KBR, Jakarta - Pemerintah diminta berhati-hati menghadapi persoalan illegal fishing yang terjadi di Perairan Natuna beberapa waktu lalu. Pasalnya menurut Sekjen Forum Doktor Ilmu Politik Universitas Indonesia Connie Rahakundi Bakrie, kapal milik Kementerian Kelautan dan Perikanan (KKP) yang menindak KM Kway Fey 10078 itu tidak diakui di dunia maritim internasional.
"Masalah Natuna saya hanya peringatkan Bapak Presiden dan Bapak Presiden mencatatnya. Seringkali kita terbawa emosi. Natuna ini mau tiba-tiba kita bawa ke kasus internasional. Ini harus diingatkan jenis kapal di dunia itu hanya 2, yaitu war ship atau angkatan laut dan juga goverment ship which is coast guard. Coast guard kita sendiri masih mencari bentuk, ada perdebatan Bakamla kah," ujarnya kepada wartawan di Istana Merdeka.
Ia menambahkan, pemerintah juga harus segera melakukan pembenahan peran dan wewenang kementerian dan badan yang beroperasi di laut. Hal ini penting agar tidak terjadi tumpang tindih kewenangan.
"Sehingga dari perspektif cina, kita harus melihatnya secara flat. Dia cek ke internasional tidak ada kapal ini, secara goverment atau bukan. Harus ada pembenahan-pembenahan. Siapa bermain di wilayah mana lautan kita sehingga tidak terjadi overlapping. Dan saya kira Pak Presiden paham itu dan mencatatnya," katanya.
Selain itu kata dia, posisi Indonesia juga akan lemah saat berhadapan di dunia internasional soal pembuktian masalah tersebut.

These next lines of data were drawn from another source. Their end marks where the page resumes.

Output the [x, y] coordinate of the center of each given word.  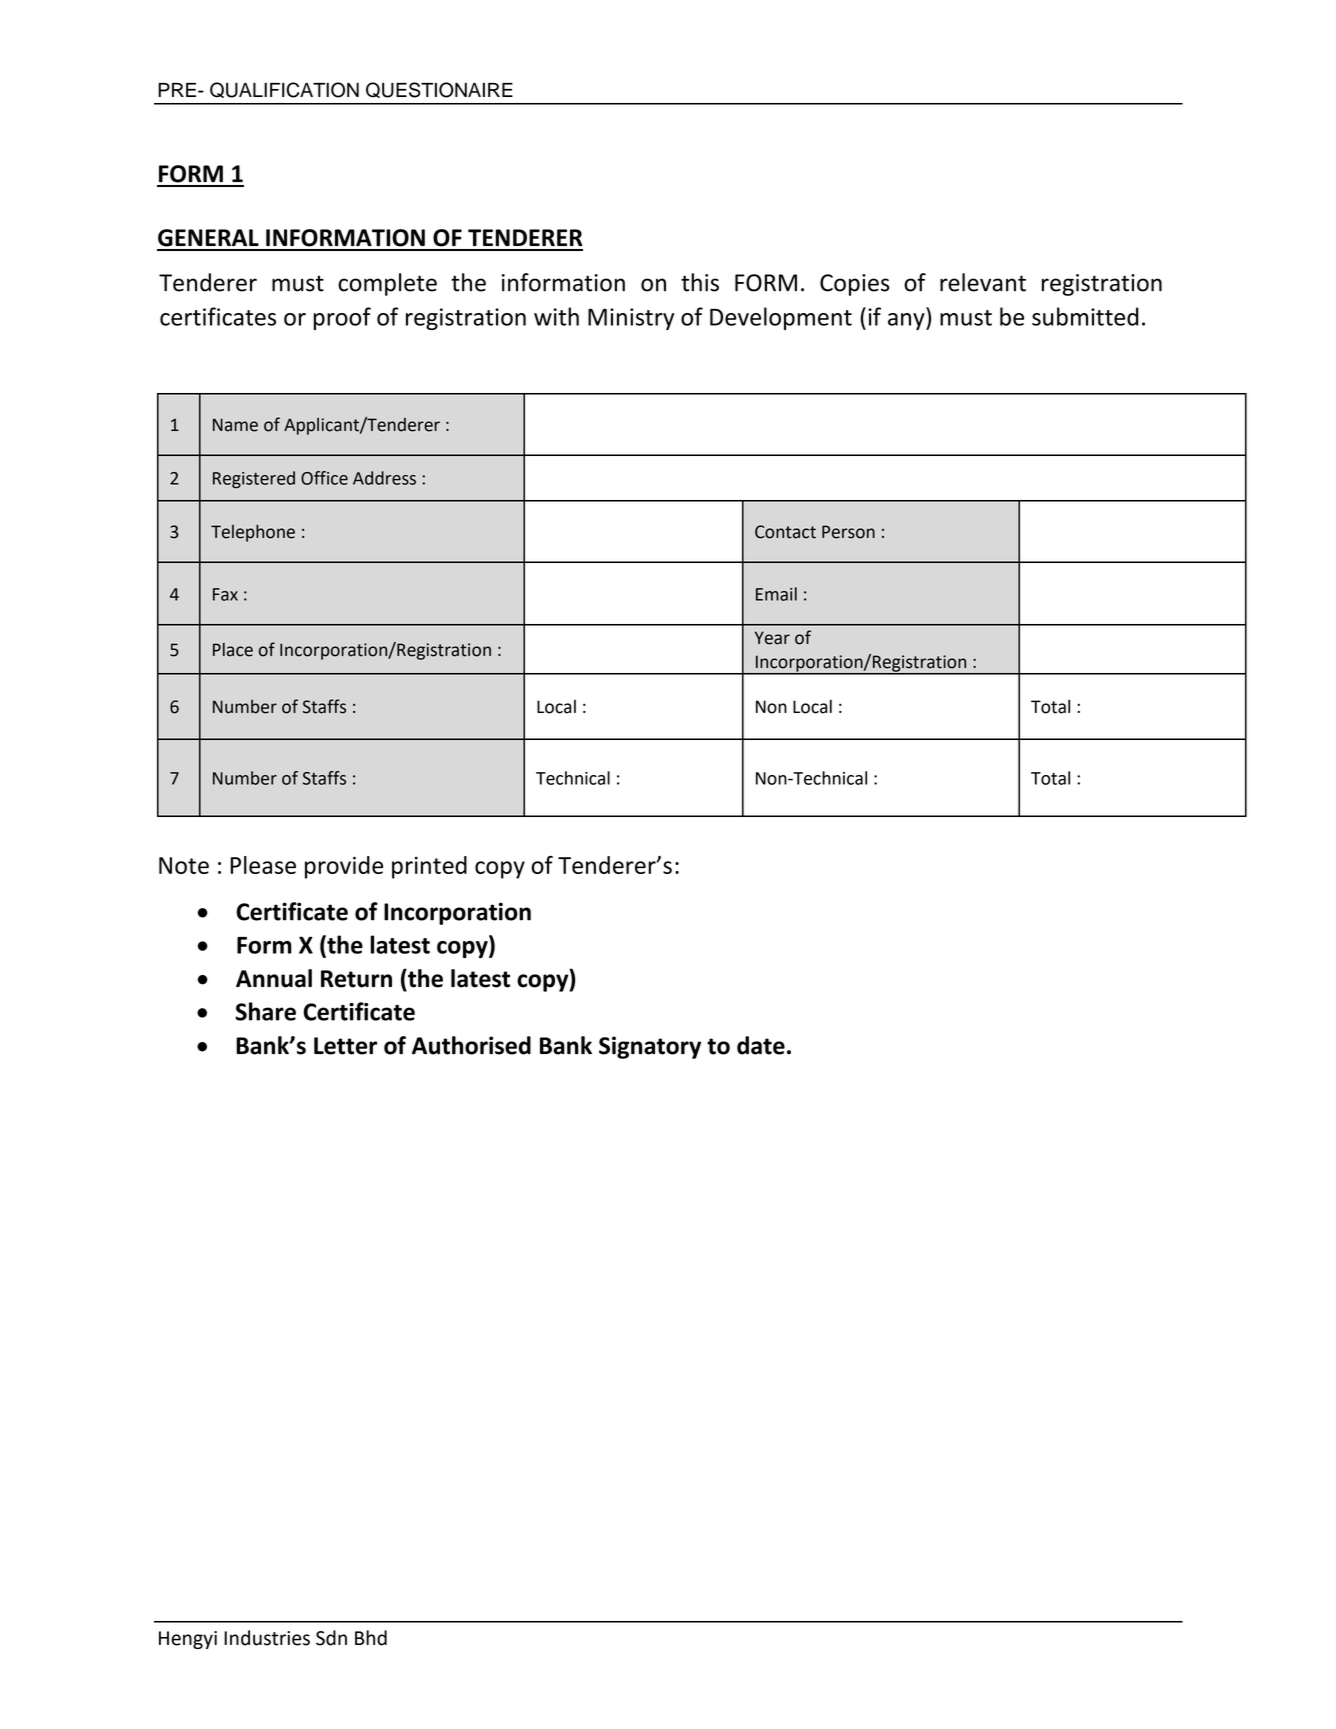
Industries [267, 1638]
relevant [983, 282]
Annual [274, 978]
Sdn [331, 1638]
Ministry [631, 319]
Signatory [650, 1047]
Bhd [371, 1638]
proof [342, 318]
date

"kelemahan kita saat dibawa ke internasional itu di pembuktian. Kita sarat dokumen dan apalagi kapalnya sedang di Cina. Kalau menlu ajukan, kapal ditarik kembali dan negosiasi dengan 8 tawanan mungkin itu fair. Tapi sampai hari ini saya belum dengar kapal kita minta kembali," pungkasnya.
Sebelumnya, Indonesia memprotes keras Cina yang telah melindungi kapal KM Kway Fey yang diduga melakukan tindak pidana pencurian ikan di wilayah perairan Natuna, Indonesia. Menanggapi hal itu, Wakil Duta Besar Cina di Indonesia, Sun Weide mengatakan, insiden tersebut terjadi bukan di teritorial Indonesia tetapi di "Traditional Fishing Ground" atau wilayah perikanan tradisional China. Ia juga meminta agar Susi melepaskan 8 nelayan yang telah ditangkapnya.
Klaim sepihak Cina kemudian dibantah Menteri Kelautan dan Perikanan Susi Pudjiastuti. Menurutnya "Traditional Fishing Ground", adalah klaim sepihak Tiongkok karena area yang dimaksud tak pernah diakui di tingkat internasional. Kata Susi, Indonesia sejauh ini hanya memiliki "Traditional Fishing Right" dengan Malaysia. Itupun karena adanya perjanjian yang telah disepakai kedua belah pihak pada area tertentu.